# Written exercise
Copy the listing below, swapping "checkmark" for "tick mark" and keeping everything else the same. Leave the pictures out.
★ ★ ★
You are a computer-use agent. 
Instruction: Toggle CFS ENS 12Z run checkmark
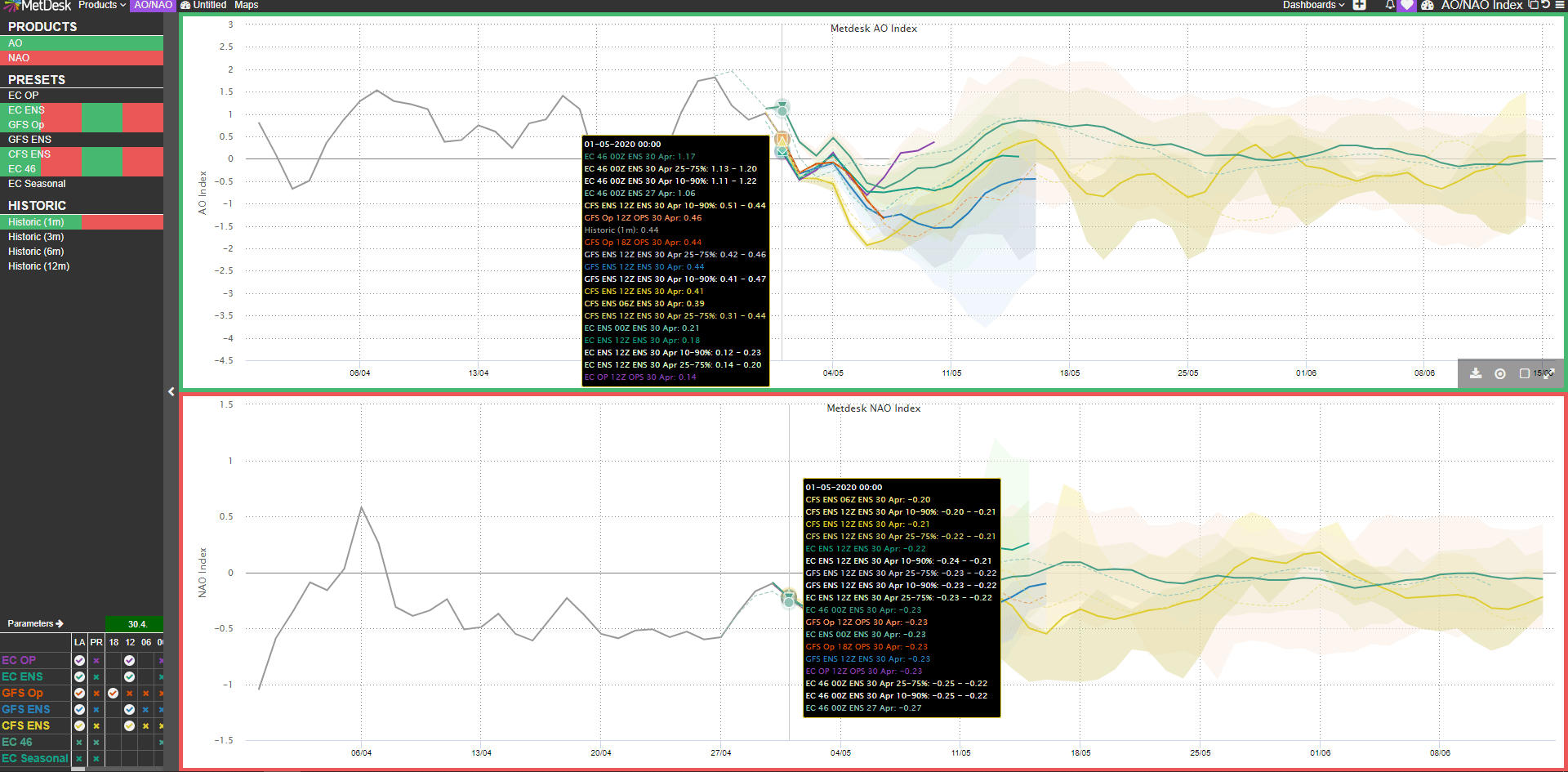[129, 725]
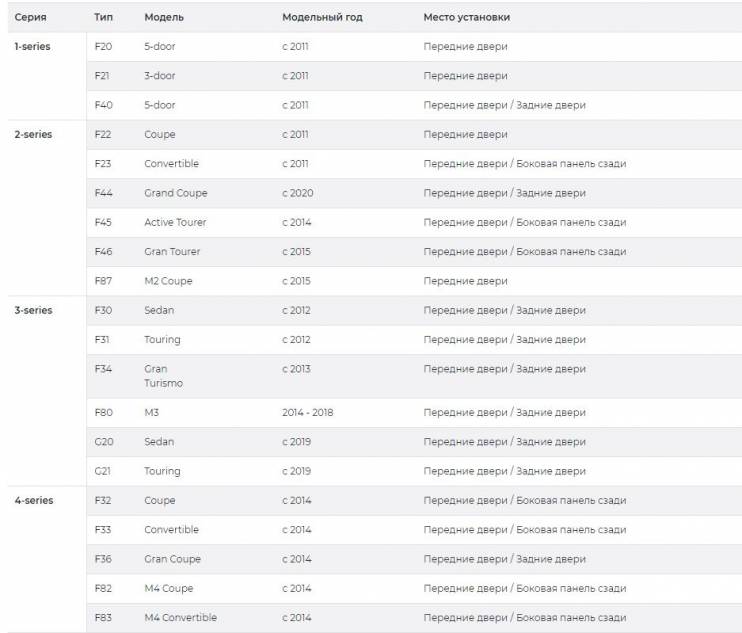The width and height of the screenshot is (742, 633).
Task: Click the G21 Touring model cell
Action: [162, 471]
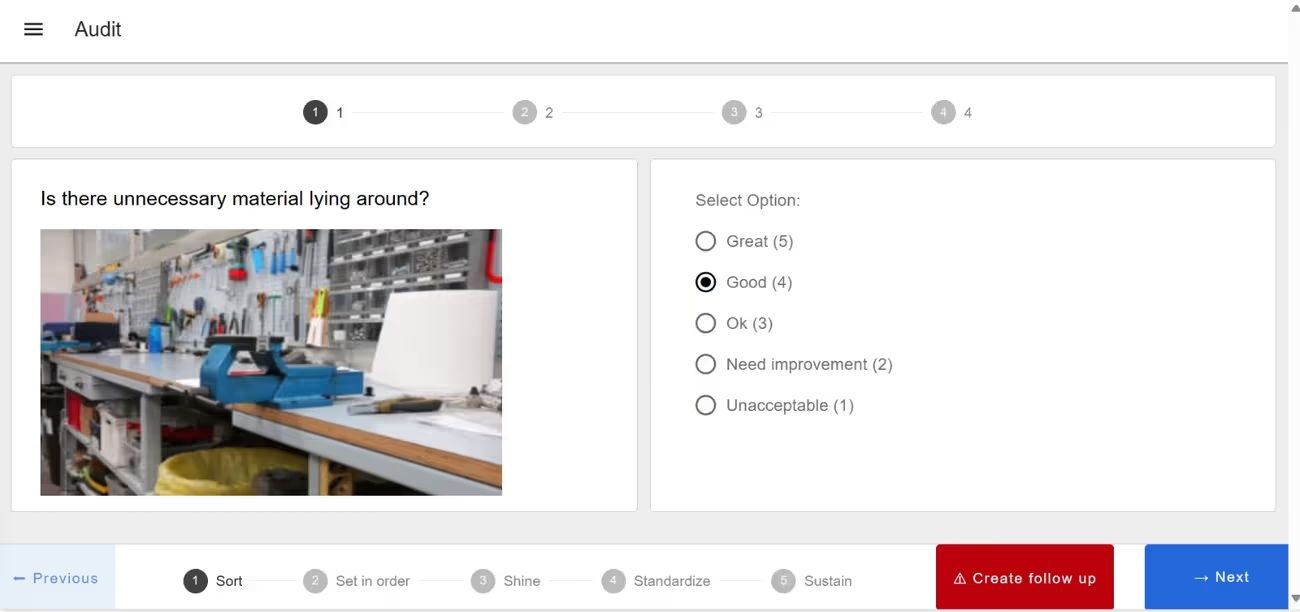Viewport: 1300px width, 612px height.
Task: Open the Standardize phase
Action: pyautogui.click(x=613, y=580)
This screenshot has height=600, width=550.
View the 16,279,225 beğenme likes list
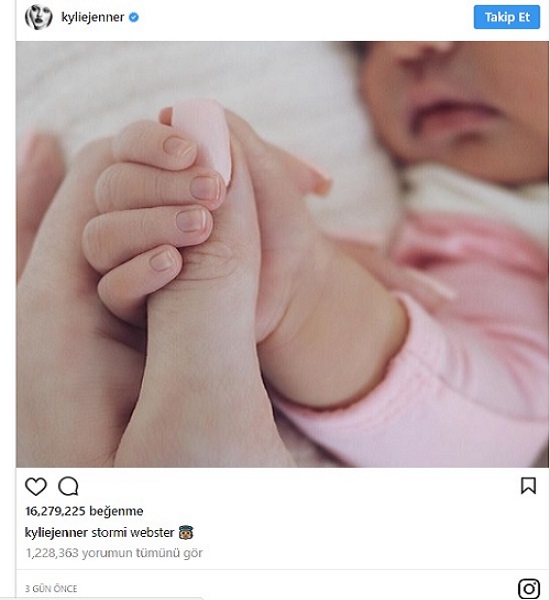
★ ★ ★
# Finished answer
You are a computer-use agent. 
Instruction: Toggle CFS ENS 12Z run tick mark
[129, 725]
The width and height of the screenshot is (742, 633).
Task: Click the G21 Touring model cell
Action: [162, 471]
Viewport: 1300px width, 612px height.
Task: Open the Standardize phase
Action: pyautogui.click(x=613, y=580)
This screenshot has height=600, width=550.
View the 16,279,225 beğenme likes list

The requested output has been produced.